Le puzzle du spin du proton :les scientifiques veulent savoir comment les différents constituants du proton contribuent à son spin, une propriété fondamentale qui joue un rôle dans la façon dont ces blocs de construction donnent naissance à presque toute la matière visible dans l'univers. Les pièces du puzzle comprennent le moment angulaire orbital des quarks et des gluons (en haut à gauche), spin du gluon (en haut à droite) et spin des quarks et antiquarks (en bas). Les dernières données du RHIC révèlent que la contribution des antiquarks est plus complexe qu'on ne le pensait. Crédit :Laboratoire national de Brookhaven
De nouvelles données de l'expérience STAR du collisionneur d'ions lourds relativistes (RHIC) ajoutent des détails et de la complexité à un casse-tête intrigant que les scientifiques cherchent à résoudre :comment les éléments constitutifs d'un proton contribuent à sa rotation. Les résultats, vient de paraître sous forme de communication rapide dans la revue Examen physique D , révèlent définitivement pour la première fois que différentes "saveurs" d'antiquarks contribuent différemment au spin global du proton - et d'une manière opposée à l'abondance relative de ces saveurs.
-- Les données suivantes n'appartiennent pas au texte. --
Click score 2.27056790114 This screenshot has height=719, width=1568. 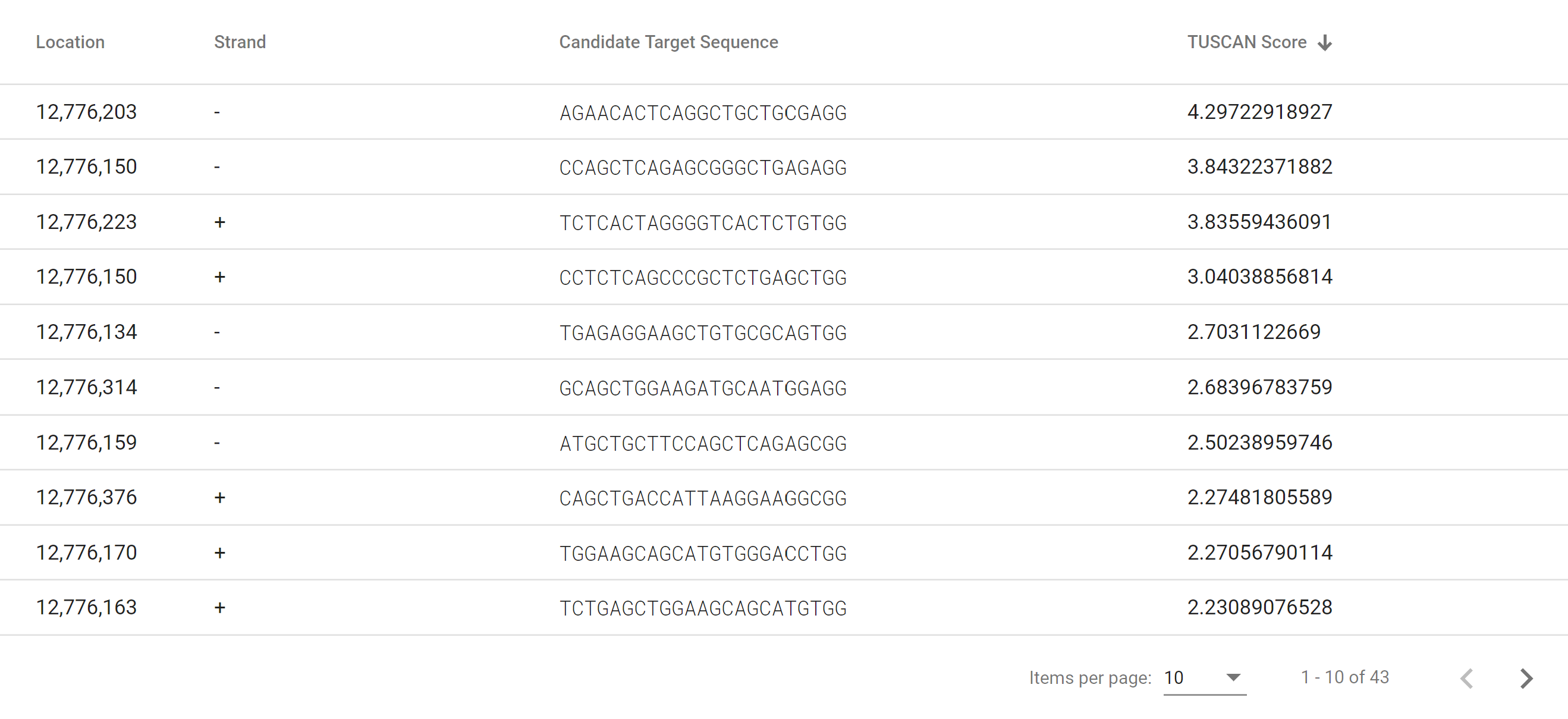(1259, 553)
"Cette mesure montre que la pièce de quark du puzzle du spin du proton est composée de plusieurs pièces, " dit James Drachenberg, porte-parole adjoint de STAR de l'Université chrétienne d'Abilene. "Ce n'est pas un puzzle ennuyeux; il n'est pas divisé de manière égale. Il y a une image plus compliquée et ce résultat nous donne un premier aperçu de ce à quoi ressemble cette image."
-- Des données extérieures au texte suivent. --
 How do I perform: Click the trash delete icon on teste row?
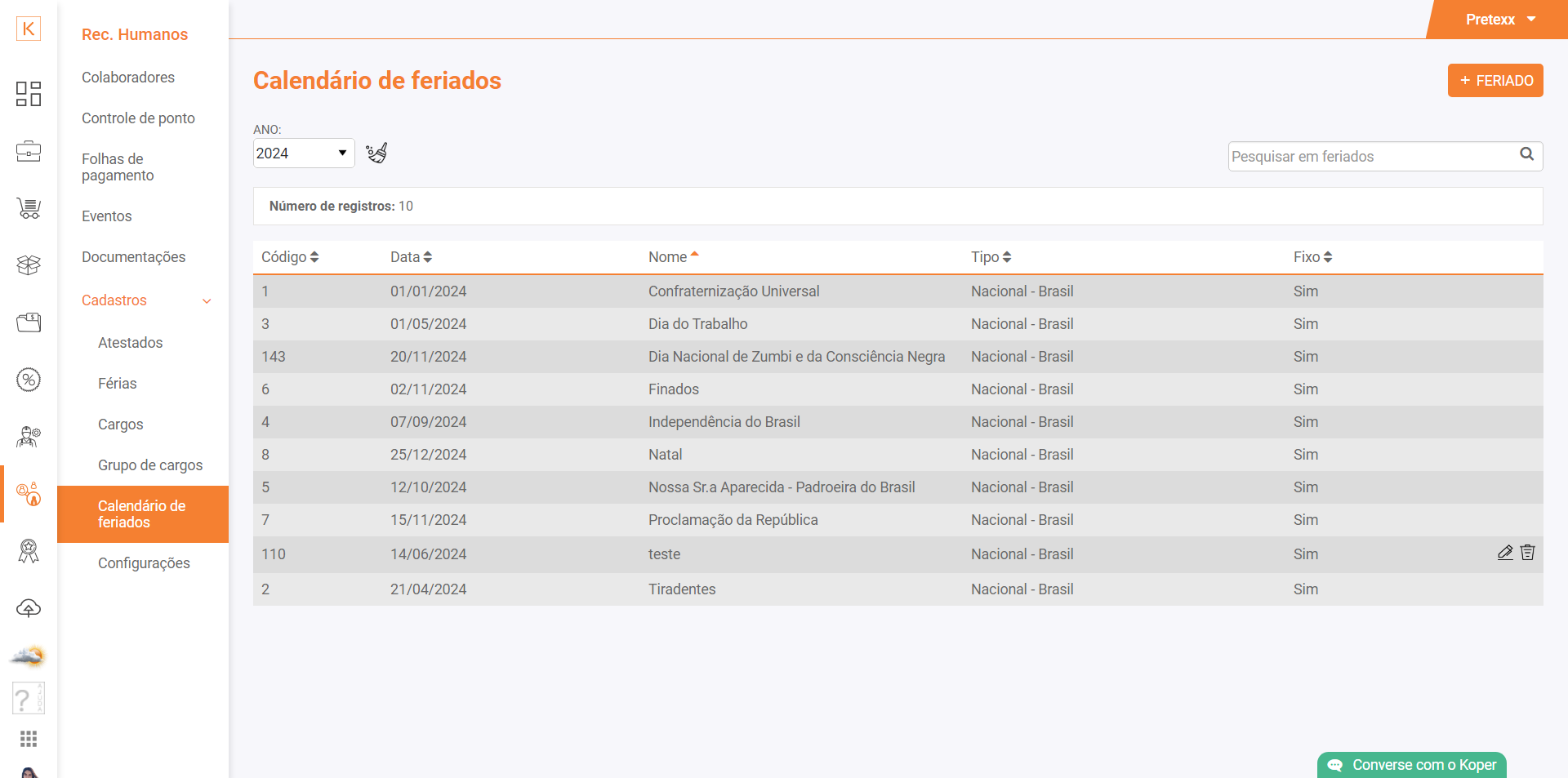1528,553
Ce n'est pas la première fois que la vision des scientifiques sur le spin du proton change. Il y a eu une véritable "crise" de spin dans les années 1980 lorsqu'une expérience au Centre européen de recherche nucléaire (CERN) a révélé que la somme des spins des quarks et des antiquarks dans un proton pouvait expliquer, au mieux, un quart de la rotation globale. RHIC, une installation utilisateur de l'Office of Science du Département de l'énergie des États-Unis pour la recherche en physique nucléaire au Laboratoire national de Brookhaven, a été construit en partie pour que les scientifiques puissent mesurer les contributions d'autres composants, y compris les antiquarks et les gluons (qui "collent" ensemble, ou lier, les quarks et les antiquarks pour former des particules telles que des protons et des neutrons).
Les antiquarks n'ont qu'une existence éphémère. Ils forment des paires quark-antiquark lorsque les gluons se séparent.
"Nous appelons ces paires la mer de quarks, " dit Drachenberg. " A un instant donné, tu as des quarks, gluons, et une mer de paires quark-antiquark qui contribuent d'une manière ou d'une autre à la description du proton. Nous comprenons le rôle que jouent ces quarks marins à certains égards, mais pas en ce qui concerne le spin."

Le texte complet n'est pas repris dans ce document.